Crucially, the Democratic chairs of the Senate and House Judiciary Committees, Sen. Henry Ashurst of Arizona and Rep. Hatton Sumners of Texas, were opposed.
Meanwhile, FDR’s vice president, John Nance Garner, a former speaker of the house who, as vice president, served as president of the Senate, chose to move back to Texas rather than help the administration in its legislative fight.
Indeed, the dean of the liberal bloc on the Supreme Court, Justice Louis Brandeis, made known his opposition.
Confronted with this opposing buzzsaw, the court-packing plan faltered. By August of 1937, it was a dead letter and an embarrassing defeat for the president.
Winning by Losing
Yet here’s the thing: Although Roosevelt’s court-packing plan failed as a matter of legislation, it succeeded in throwing a scare into the Court.
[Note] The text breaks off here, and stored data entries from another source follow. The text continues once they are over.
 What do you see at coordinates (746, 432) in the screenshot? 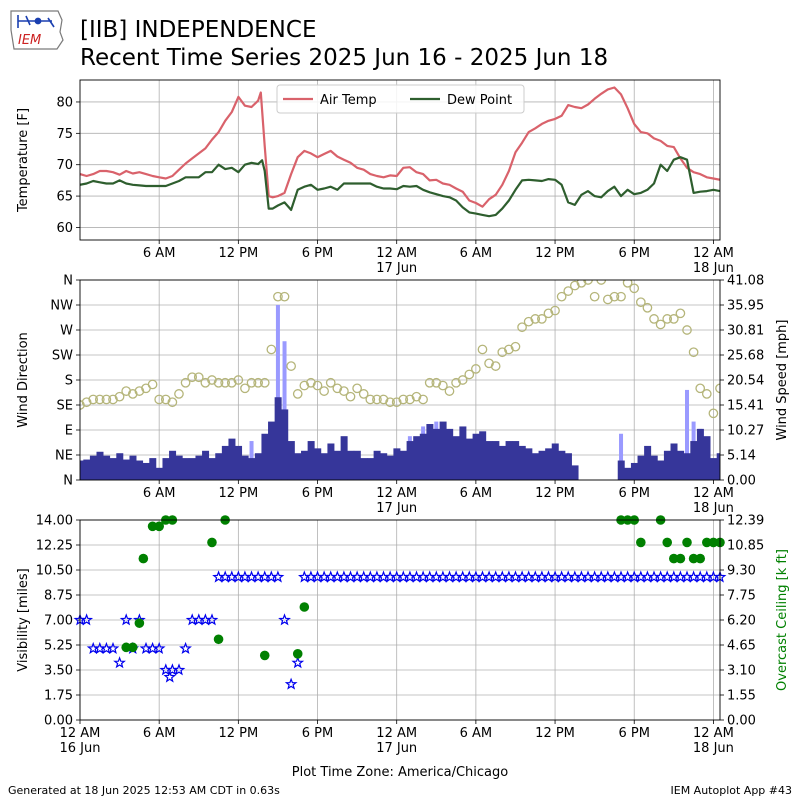
I see `wind-speed-tick-label: 10.27` at bounding box center [746, 432].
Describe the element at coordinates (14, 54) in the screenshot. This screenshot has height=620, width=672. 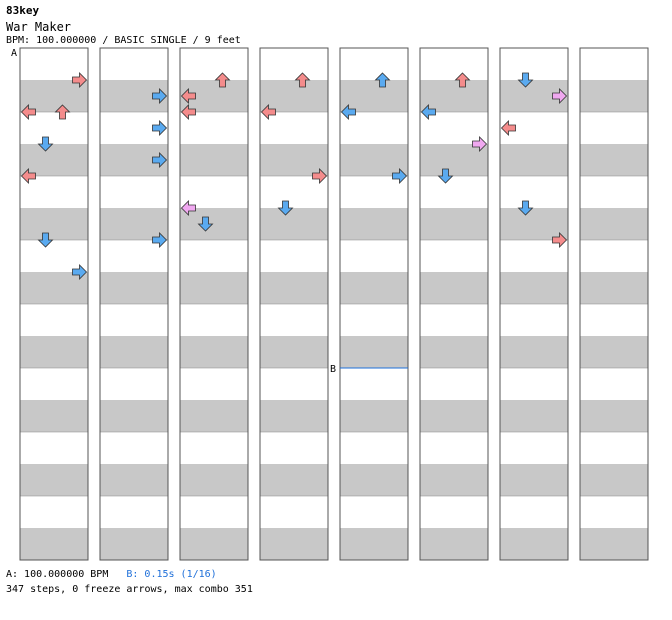
I see `marker-a: A` at that location.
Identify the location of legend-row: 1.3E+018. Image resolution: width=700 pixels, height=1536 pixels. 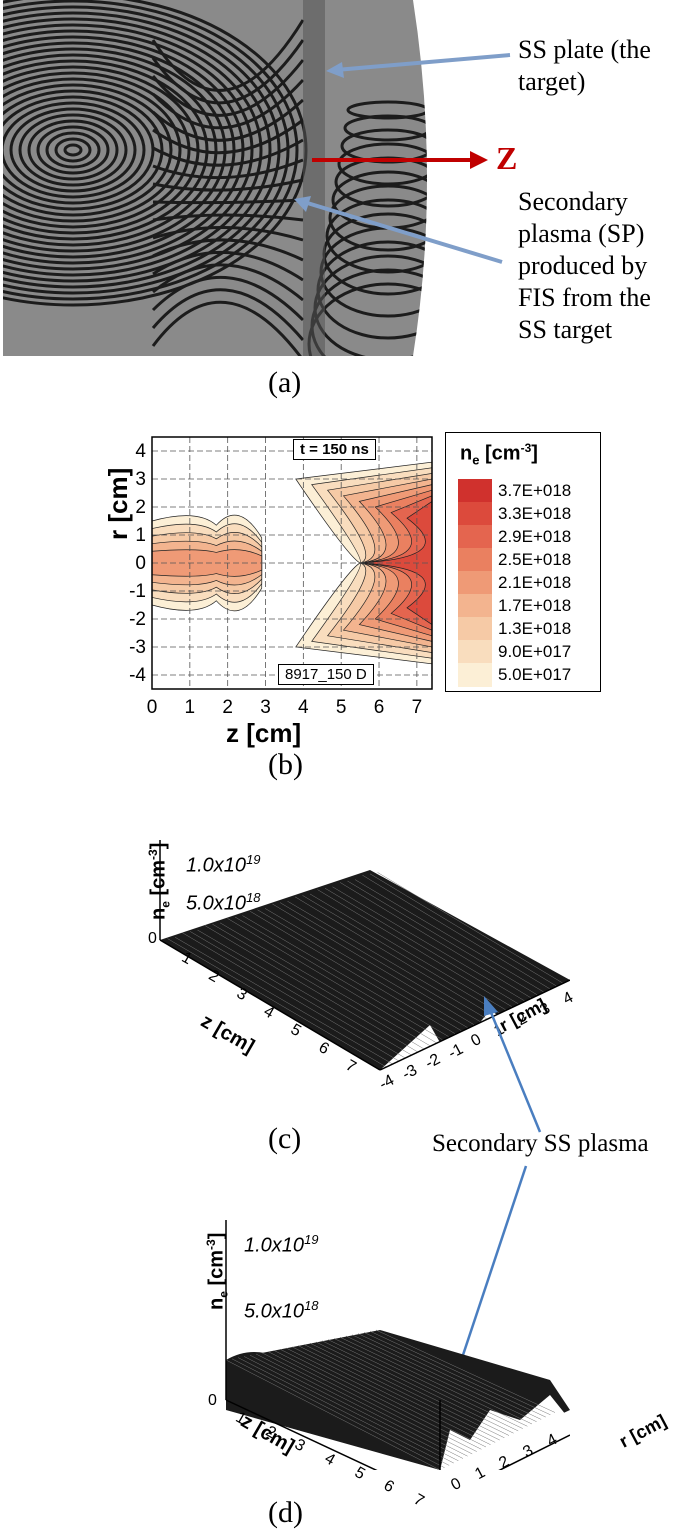
(523, 630).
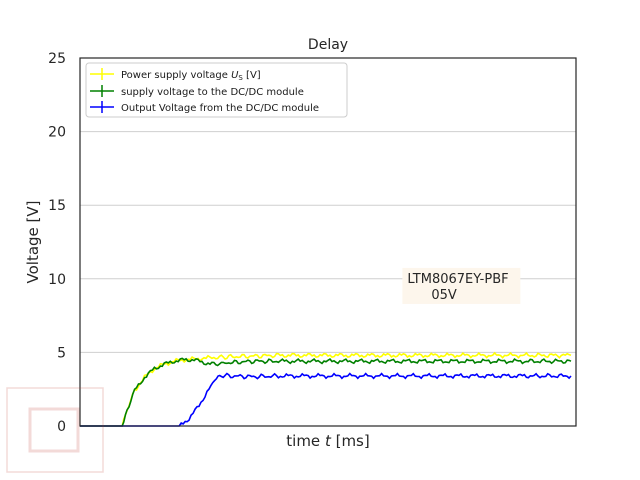 The width and height of the screenshot is (640, 480). Describe the element at coordinates (350, 441) in the screenshot. I see `x-axis-label-suffix: [ms]` at that location.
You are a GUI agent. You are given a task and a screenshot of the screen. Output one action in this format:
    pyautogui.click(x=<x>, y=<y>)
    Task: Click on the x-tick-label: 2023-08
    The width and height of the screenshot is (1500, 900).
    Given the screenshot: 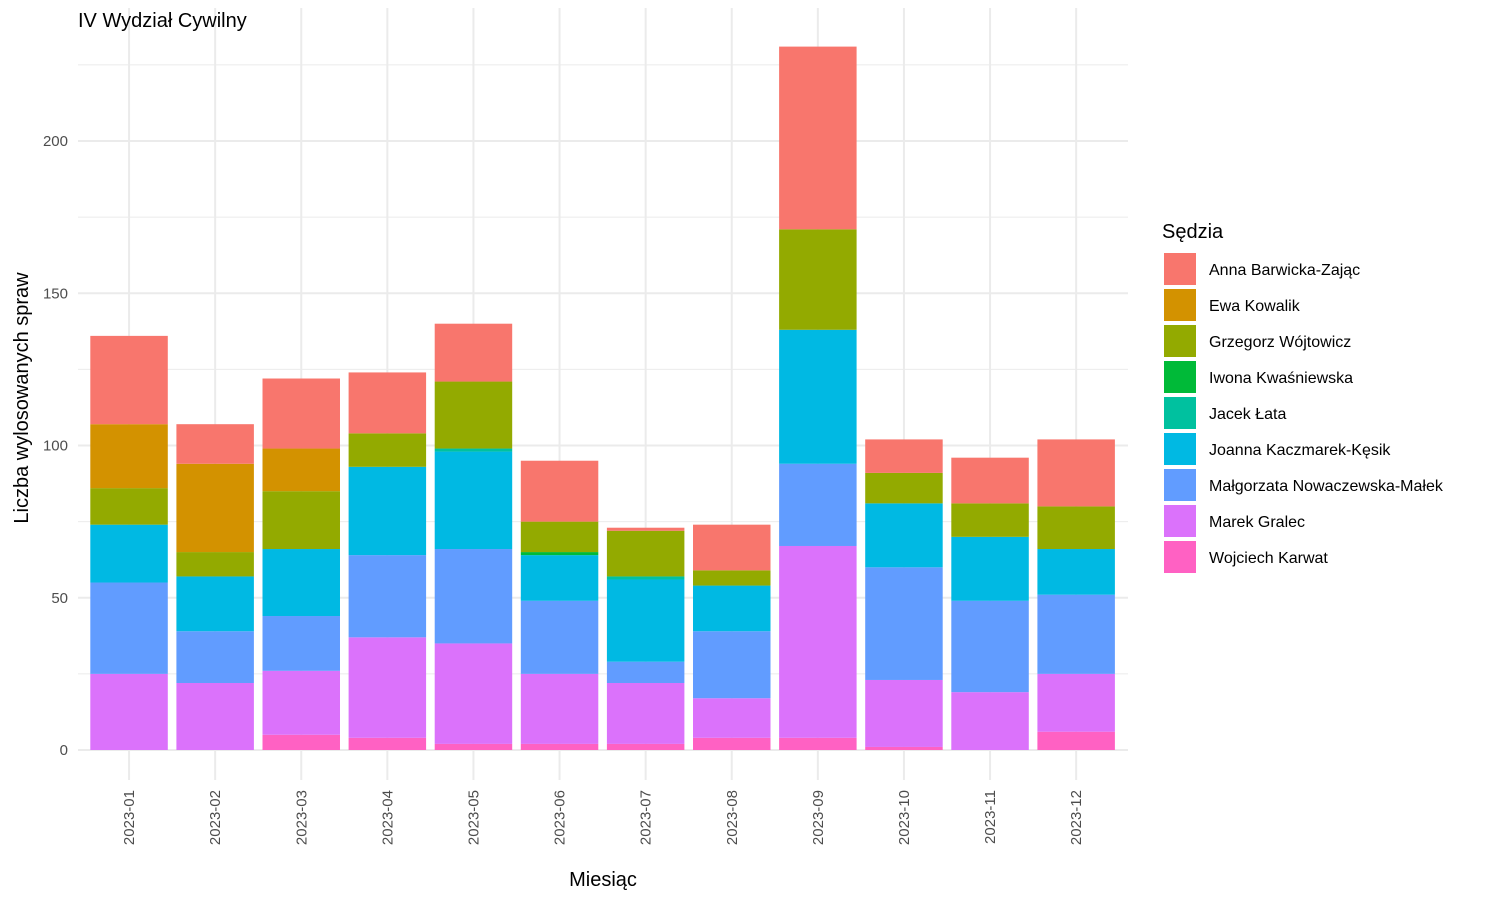 What is the action you would take?
    pyautogui.click(x=732, y=818)
    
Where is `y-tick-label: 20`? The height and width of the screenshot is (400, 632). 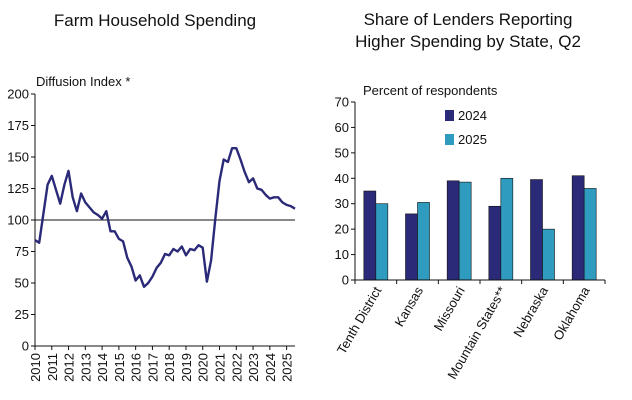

Thus the same Court that had regularly voted against the constitutionality of New Deal legislation in Roosevelt’s first term now flipped and routinely affirmed its constitutionality in his second term.
In the words of legal historian Laura Kalman, “The Court dramatically changed course during the ‘constitutional revolution of 1937’ because of the threat posed by the 1936 election and/or the court-packing plan.” And she quoted another historian, William Leuchtenberg, adding that Chief Justice Charles Evans Hughes (1862-1948), a former Republican governor and presidential nominee, was “a very adroit politician and also a man with a sense of the need to preserve the integrity of the Court as an institution.” And so Hughes made “a strategic retreat . . . largely in response to the court-packing plan.” The result was the Court’s “astonishing about-face.”
Thus in April 1937, when it was still unclear whether or not FDR’s court-packing case would succeed, the Supreme Court, in the case of National Labor Relations Board v. Jones & Laughlin Steel Corporation, affirmed the National Labor Relations Act. This, case, concerning economic regulation and worker rights, was a near-total reversal of the Court’s opinion on the Schechter case, from just two years earlier.
An oft-heard quip, first uttered by Oklahoma humorist Cal Tinney, was that the Court had made “The switch in time that saved nine.” (That was a play on the folk saying, “A stitch in time saves nine.”) And so, in the words of law professor John Q. Barrett, FDR “’lost the battle’ but nonetheless ‘won the war’ against the Supreme Court.”
So if we skip back to the present day, what will happen now? Will today’s Court bend, once again, in the face of Democratic pressure? Chief Justice John Roberts, to name the most important of the nine, has proven himself to be the most “political,” that is, the most mindful of political threats to the Court’s reputation and power. After all, the Court is acutely aware that it has no enforcement power in and of itself; the other two branches must agree to bound by its decisions. And so if the Democrats say that the Court is getting out of line, well, maybe in Roberts’ mind the Democrats have to be listened to. In fact, Roberts may already be bending a little. Let’s never kid ourselves: pressure campaigns in work.
So what to do? Sen. Fischer and Sen. Marco Rubio (R-FL) have a good idea: Let’s enact a constitutional amendment to fix forever the number of justices on the Court at nine. That would eliminate the possibility of court-packing, and further enshrine James Madison’s vision of a separate and distinct judicial branch.